On October 2, 2023, Governor Gavin Newsom signed S.B. 616, which significantly expands the state’s existing Paid Sick Leave (PSL) mandate. The two key changes are:

  • Required number of paid sick leave days increased from 3 days to 5 days (or from 24 hours to 40 hours)
  • Maximum accrual cap raised from 6 days to 10 days (or from 48 hours to 80 hours).

Effective Date

The law will become effective on January 1, 2024.

PSL Accrual Methodology

The new law leaves in place existing options for paid sick leave accrual. Specifically, employers may adopt one of three methods for accruing PSL for their employees:

  • Accrual Method: Under this method, employees must earn at least one hour of paid sick leave for every 30 hours worked, up to a rolling cap of 48 hours. This approach allows employers to avoid employees taking sick leave after only minimal time working by requiring employees to “earn” leave time prior to taking it.
  • Frontload Method: Under this method, employers provide an upfront allocation of at least the minimum required paid sick leave. This approach allows employers to avoid accrual tracking and year-end carryover obligations.
  • Alternate Accrual Rate for New Hires: Under this method, employers may adopt a different accrual method if employees receive at least 24 hours of accrued paid sick leave by their 120th calendar day of employment and in each calendar year, AND at least 40 hours of paid sick leave by their 200th calendar day of employment. (The first part of this alternate method is the same as the current law.
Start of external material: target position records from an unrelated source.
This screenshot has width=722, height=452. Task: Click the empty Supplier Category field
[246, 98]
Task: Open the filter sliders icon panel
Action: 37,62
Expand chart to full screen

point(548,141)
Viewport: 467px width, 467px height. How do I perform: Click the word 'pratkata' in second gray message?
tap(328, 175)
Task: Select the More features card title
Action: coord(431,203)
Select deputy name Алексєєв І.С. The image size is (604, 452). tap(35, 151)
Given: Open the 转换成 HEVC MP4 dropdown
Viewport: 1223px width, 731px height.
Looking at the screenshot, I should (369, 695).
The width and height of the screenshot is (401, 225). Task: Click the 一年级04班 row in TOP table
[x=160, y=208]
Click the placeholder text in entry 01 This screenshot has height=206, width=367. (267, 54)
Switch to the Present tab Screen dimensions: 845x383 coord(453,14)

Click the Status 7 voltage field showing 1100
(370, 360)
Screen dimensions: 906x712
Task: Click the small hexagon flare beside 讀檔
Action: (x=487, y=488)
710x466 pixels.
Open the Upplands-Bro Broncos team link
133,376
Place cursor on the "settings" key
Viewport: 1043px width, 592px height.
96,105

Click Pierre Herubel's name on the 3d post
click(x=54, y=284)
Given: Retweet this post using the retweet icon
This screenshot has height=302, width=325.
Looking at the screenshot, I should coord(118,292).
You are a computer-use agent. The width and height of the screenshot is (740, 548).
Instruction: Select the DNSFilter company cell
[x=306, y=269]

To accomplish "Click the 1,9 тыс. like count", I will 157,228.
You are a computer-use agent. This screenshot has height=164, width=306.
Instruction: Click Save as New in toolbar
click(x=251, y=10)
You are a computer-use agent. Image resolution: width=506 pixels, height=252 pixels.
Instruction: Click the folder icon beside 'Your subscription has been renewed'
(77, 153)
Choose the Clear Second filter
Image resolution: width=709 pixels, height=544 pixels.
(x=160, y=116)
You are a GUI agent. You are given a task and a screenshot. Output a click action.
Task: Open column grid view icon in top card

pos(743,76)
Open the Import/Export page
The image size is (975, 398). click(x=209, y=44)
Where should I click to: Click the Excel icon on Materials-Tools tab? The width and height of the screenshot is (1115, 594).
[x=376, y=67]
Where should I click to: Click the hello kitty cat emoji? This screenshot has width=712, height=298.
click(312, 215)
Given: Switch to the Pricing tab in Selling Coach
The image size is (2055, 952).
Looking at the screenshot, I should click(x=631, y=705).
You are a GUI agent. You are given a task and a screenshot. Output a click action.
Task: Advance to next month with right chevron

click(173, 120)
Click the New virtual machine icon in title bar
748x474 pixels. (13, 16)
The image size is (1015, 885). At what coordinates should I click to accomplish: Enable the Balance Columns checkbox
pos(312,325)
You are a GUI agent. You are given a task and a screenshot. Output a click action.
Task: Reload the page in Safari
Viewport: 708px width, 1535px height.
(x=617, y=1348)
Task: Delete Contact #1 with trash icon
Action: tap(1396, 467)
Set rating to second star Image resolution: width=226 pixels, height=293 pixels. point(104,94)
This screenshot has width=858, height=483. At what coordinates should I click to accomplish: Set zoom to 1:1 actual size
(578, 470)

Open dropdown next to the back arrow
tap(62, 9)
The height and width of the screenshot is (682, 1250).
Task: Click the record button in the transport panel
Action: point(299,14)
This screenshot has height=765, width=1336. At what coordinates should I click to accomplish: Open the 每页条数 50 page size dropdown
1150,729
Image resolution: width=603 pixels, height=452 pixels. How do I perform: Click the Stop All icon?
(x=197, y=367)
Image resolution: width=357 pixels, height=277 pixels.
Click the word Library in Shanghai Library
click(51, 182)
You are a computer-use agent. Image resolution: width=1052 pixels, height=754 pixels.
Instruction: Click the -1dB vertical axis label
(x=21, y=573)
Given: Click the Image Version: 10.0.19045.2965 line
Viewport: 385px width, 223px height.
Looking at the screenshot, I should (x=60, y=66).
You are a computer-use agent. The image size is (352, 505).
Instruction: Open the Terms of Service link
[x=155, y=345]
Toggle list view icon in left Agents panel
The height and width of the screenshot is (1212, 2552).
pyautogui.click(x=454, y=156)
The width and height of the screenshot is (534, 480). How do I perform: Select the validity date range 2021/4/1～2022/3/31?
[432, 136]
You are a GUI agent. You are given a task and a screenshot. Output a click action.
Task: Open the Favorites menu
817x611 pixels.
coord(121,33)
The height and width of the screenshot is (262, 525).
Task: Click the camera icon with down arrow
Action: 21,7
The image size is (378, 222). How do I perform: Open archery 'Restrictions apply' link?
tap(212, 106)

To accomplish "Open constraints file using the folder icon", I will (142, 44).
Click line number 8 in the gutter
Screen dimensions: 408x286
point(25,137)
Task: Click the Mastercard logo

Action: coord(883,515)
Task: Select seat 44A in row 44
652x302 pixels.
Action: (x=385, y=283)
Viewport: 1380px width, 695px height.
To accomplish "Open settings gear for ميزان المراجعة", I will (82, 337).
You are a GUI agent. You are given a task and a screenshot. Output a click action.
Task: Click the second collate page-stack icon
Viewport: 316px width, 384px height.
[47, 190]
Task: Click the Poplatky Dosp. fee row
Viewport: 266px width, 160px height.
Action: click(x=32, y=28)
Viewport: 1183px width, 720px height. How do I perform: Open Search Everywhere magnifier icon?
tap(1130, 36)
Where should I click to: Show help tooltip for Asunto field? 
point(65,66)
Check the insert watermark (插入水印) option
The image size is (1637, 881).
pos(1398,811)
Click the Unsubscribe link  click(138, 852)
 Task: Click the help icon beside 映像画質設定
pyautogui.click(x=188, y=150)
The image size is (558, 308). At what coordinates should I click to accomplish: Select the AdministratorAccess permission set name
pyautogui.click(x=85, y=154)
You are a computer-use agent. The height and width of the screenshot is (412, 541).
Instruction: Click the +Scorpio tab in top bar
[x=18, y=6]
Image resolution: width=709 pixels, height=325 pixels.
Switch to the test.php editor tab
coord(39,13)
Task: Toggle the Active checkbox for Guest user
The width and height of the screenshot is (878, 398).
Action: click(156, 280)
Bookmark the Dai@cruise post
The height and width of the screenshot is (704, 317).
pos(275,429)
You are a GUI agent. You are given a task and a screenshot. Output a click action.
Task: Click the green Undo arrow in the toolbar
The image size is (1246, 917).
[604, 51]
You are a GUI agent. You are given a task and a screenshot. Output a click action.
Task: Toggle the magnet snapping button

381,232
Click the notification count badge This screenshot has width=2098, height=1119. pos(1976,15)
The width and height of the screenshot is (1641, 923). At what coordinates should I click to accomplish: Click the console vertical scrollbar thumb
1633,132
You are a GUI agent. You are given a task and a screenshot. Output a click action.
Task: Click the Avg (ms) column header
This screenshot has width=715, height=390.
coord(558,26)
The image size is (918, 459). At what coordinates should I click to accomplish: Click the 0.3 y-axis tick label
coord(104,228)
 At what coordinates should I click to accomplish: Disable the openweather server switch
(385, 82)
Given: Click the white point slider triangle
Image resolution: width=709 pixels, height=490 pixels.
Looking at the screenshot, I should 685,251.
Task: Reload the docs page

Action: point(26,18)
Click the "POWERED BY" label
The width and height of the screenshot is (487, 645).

The “40 hours by the 200th day” is a new extension that was added by S.B. 616.)

Under the new law, regardless of the accrual method adopted, employers may limit the number of days an employee can USE per year to 5 days (or 40 hours) for 2024 and beyond.

Employer Action Item

The January 1, 2024, effective date is just around the corner, and many employers will want to start the implementation process immediately. Employers should look ahead and plan for:

  • Programming new requirements into PSL/PTO tracking systems
  • Updating PSL/PTO policy documents
  • Communicating changes to employees.